• JOB:
Rewrite the material that starts with the line containing "Given: Open the Format menu" and ends with the line containing "Looking at the" as a JSON list of strings, one string per line, leaving out blank lines.

=== RECORDS SHOWN ===

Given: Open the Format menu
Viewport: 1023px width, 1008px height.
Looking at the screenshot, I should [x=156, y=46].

===
=== RECORDS SHOWN ===

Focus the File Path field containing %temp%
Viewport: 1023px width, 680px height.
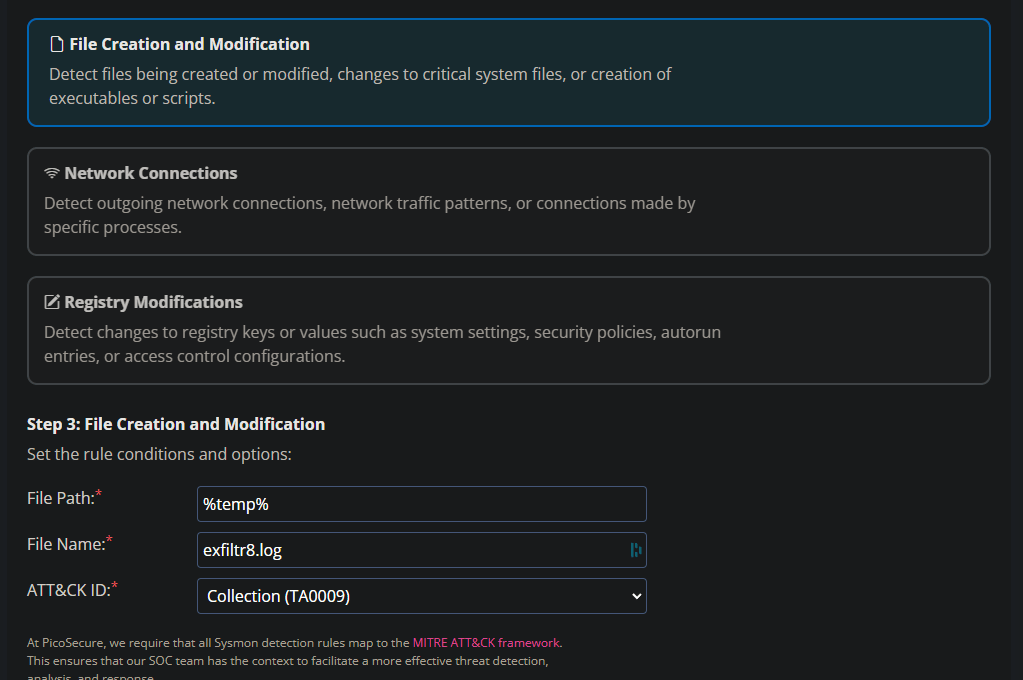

===

• SOLUTION FOR THIS EXERCISE:
[
  "Given: Open the Format menu",
  "Viewport: 1023px width, 1008px height.",
  "Looking at the screenshot, I should [x=156, y=46]."
]